La rete invece è l’esperienza invalidante, la brutta percezione di se’ di non essere all’altezza  al lavoro, a scuola, in ogni campo d’azione, anche in una relazione. La rete però deve essere scavalcata se si vuole vincere la partita.

La pallina è l’occasione. Un’occasione che spesso è irripetibile e che puoi scegliere di giocare bene, di mandare oltre la rete, con un consapevole lavoro interiore: allenamento, metodo, determinazione e fiducia in se stessi e nelle proprie capacità.

Le racchette sono il mezzo. Nel ping pong della vita tutti abbiamo una racchetta in mano, c’è chi la sa impugnare e usare bene, chi benino e chi per niente. La racchetta può essere una dote innata, un’intelligenza fuori dal comune oppure una competenza ottenuta grazie al duro lavoro. Ogni giorno con la nostra racchetta in mano facciamo quella schiacciata che ci porta ad essere più o meno “vincenti” a fine giornata, e che ci definisce come persone nella partita quotidiana.
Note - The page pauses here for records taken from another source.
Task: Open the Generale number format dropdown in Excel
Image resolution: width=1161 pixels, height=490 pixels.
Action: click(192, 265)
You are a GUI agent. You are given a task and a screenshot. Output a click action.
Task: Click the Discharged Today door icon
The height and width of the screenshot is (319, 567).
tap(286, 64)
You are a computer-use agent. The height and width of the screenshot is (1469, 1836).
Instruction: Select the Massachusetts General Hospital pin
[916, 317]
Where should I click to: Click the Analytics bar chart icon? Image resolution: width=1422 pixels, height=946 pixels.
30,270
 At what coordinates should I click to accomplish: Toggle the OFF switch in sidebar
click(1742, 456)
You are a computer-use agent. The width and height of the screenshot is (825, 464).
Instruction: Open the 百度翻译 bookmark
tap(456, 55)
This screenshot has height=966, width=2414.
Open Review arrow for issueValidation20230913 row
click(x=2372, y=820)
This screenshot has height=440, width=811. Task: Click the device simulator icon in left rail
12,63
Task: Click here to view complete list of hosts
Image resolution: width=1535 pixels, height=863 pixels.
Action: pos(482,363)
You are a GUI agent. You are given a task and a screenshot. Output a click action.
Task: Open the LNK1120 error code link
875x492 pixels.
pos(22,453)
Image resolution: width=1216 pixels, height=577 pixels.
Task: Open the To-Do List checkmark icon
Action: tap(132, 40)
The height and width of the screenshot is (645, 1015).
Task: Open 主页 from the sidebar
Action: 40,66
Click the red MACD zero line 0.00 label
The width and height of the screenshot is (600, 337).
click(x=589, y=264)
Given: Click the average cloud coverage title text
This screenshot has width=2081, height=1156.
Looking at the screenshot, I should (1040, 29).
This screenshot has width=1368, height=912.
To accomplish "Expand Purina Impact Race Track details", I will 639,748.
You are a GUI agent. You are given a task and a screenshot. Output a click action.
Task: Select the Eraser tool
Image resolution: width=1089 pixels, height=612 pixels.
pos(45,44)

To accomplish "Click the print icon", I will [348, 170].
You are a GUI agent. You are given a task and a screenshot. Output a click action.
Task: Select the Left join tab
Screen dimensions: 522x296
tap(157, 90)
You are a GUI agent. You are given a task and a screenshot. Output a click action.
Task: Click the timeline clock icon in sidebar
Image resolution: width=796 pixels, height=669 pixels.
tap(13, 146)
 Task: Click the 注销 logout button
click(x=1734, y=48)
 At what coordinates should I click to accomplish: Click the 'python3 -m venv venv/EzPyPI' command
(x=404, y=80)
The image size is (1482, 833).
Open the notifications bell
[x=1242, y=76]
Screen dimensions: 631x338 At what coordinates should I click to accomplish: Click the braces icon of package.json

Il giocatore sei tu. Ognuno gioca la partita a modo suo: c’è quello che vive la partita di tecnica, chi la vive di emozione e chi in maniera del tutto razionale e calcolata.

Ma la partita non è tutta qui, non si gioca solo sul campo, non esiste solo la competizione tra i due contendenti al premio. La partita si gioca anche sugli spalti dove c’è il pubblico, cioè le altre persone che a vario titolo fanno parte della nostra vita. Il pubblico, lo stesso pubblico che non ha idea del duro lavoro, delle ore di allenamento e dei sacrifici fatti anche solo per “giocarla quella partita”, è quello che quando i giocatori entrano in campo tifa uno dei due e fischia l’altro. È lo stesso pubblico che non perdona nemmeno un errore, neanche uno piccolo.

Ma alla fine chi vince? Vince il giocatore che, impugnando saldamente la sua racchetta, nella maniera più corretta possibile, riesce ad ignorare intimamente i fischi del pubblico, e con determinazione e concentrazione visualizza l’obbiettivo finale e, liquidando con un’occhiata distratta il pubblico severo, porta a casa il risultato dando un senso a tutte quelle ore di duro lavoro, alla fatica fatta e al tanto impegno.

Nella vita abbiamo da giocare almeno una partita al giorno e tanti tornei, e per vincere ci si prepara con metodo, si tratta bene la racchetta, si supera la rete con quell’eleganza che cancella lo sforzo e non si ha paura di battere la pallina.

Il vincitore sa di se’, mentre il pubblico a fine partita, volta le spalle e se ne va.